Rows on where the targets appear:
Begin

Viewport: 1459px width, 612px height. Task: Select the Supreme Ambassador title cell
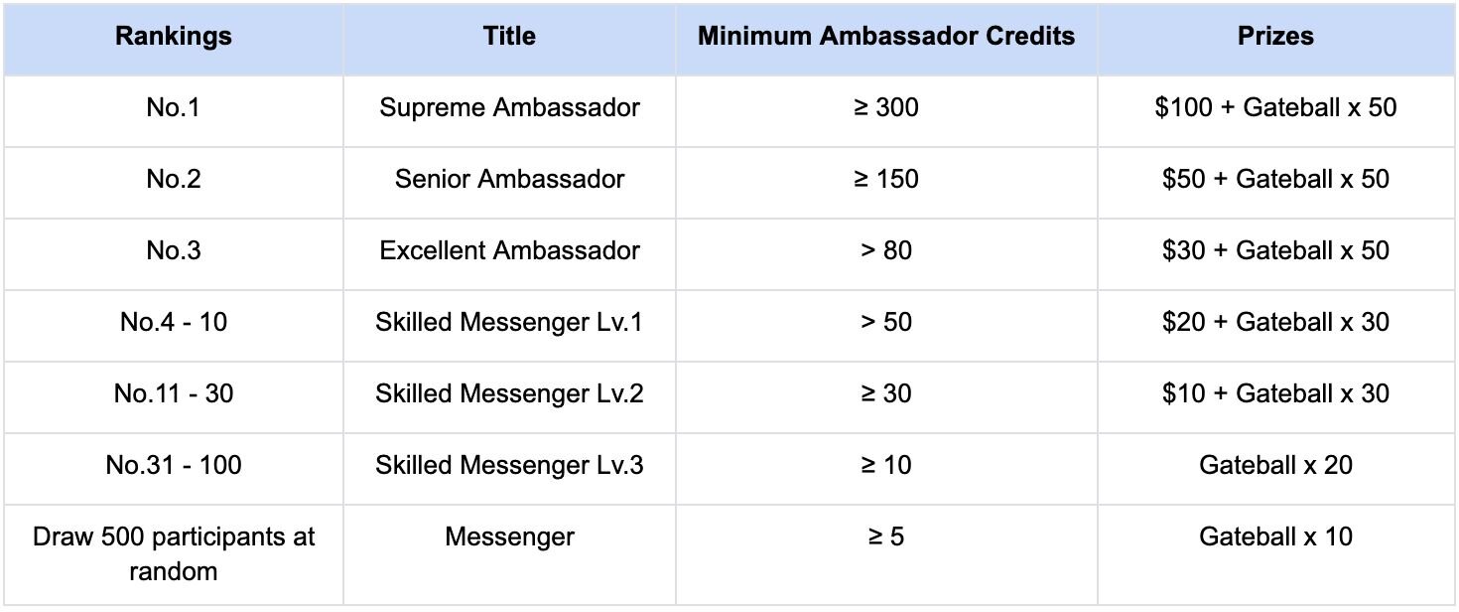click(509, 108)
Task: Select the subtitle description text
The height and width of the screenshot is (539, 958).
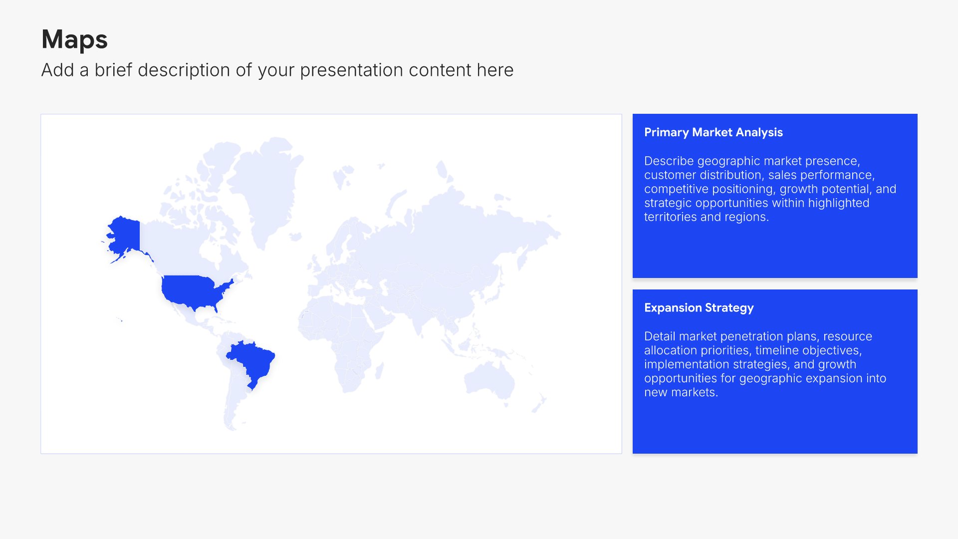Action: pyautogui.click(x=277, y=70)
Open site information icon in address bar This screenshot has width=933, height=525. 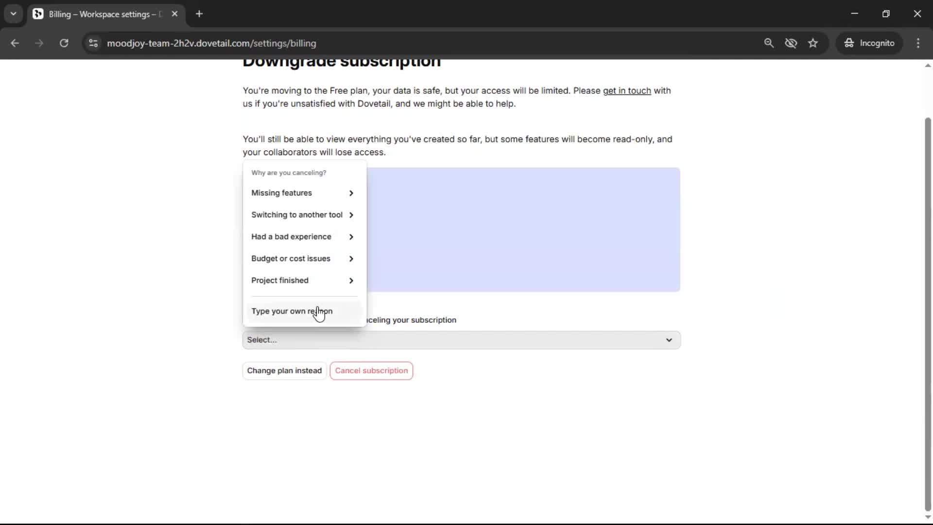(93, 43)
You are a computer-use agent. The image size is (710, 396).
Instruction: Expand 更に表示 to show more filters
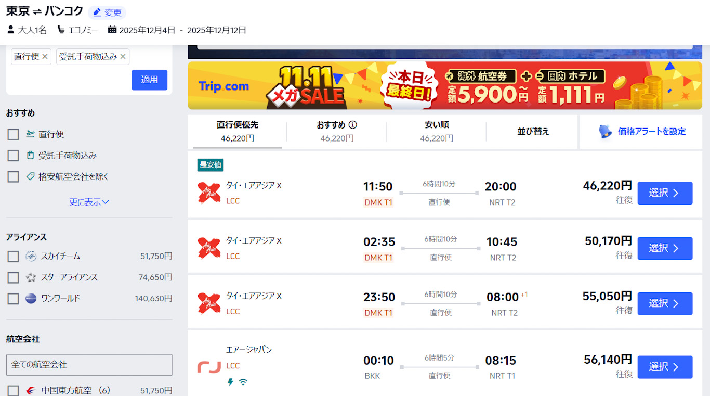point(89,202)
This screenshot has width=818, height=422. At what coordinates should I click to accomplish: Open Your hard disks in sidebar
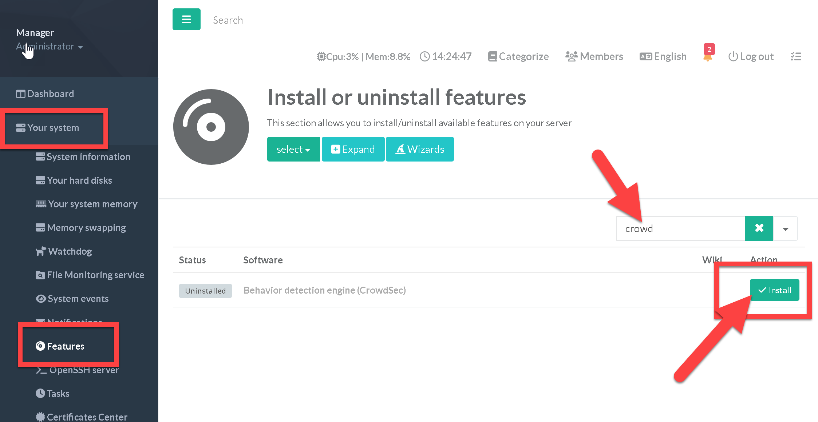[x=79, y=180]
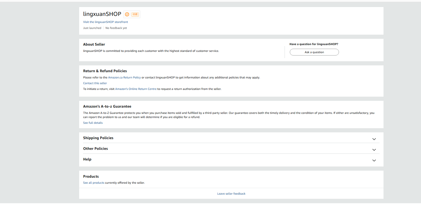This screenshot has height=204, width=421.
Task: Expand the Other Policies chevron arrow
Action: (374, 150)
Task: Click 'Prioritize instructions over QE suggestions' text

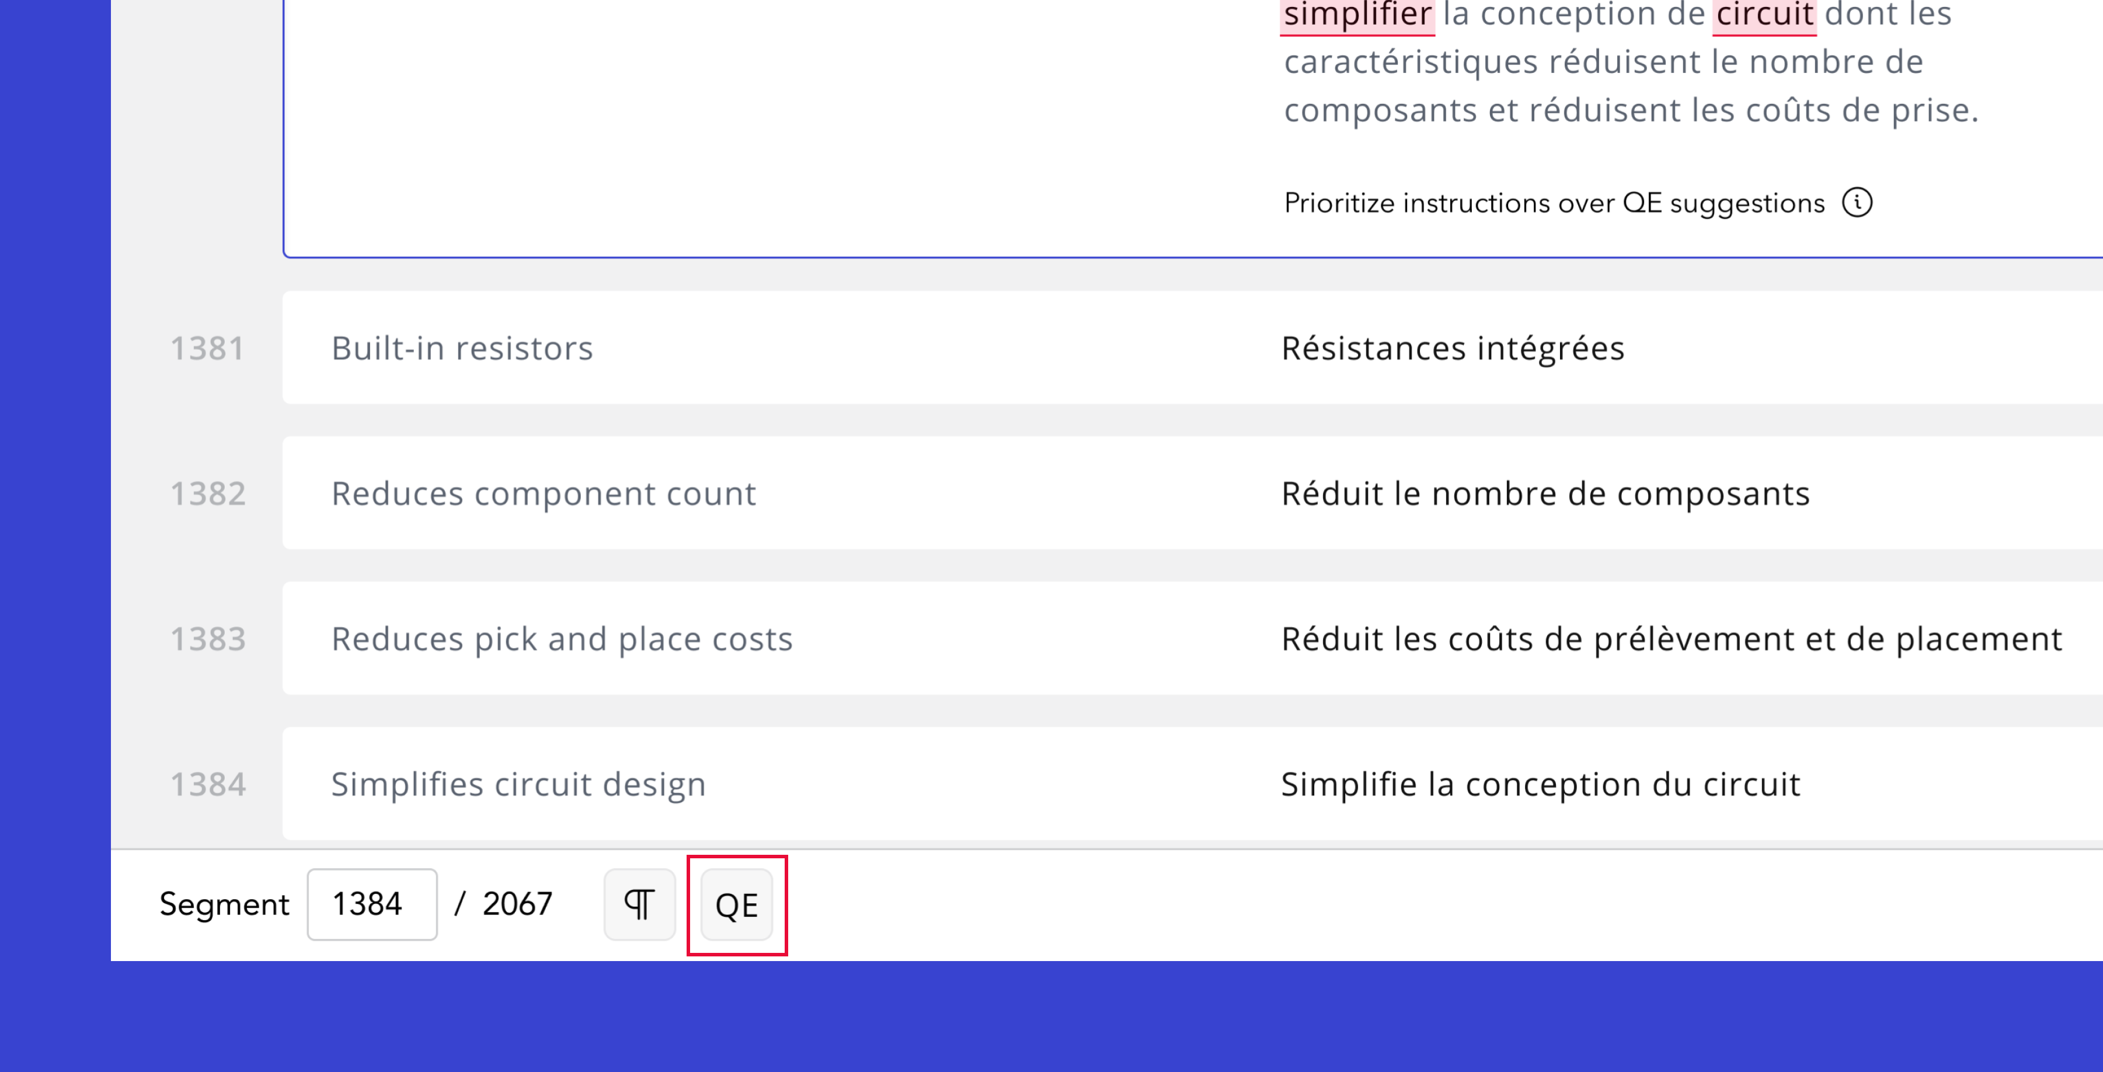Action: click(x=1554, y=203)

End

» SHORT EXERCISE
Copy everything from the line containing "Task: Click 'Prioritize" down to the end of the data, keeping the wording unchanged and leaving out the pictures.

» RESULT OF THIS TASK
Task: Click 'Prioritize instructions over QE suggestions' text

Action: click(x=1554, y=203)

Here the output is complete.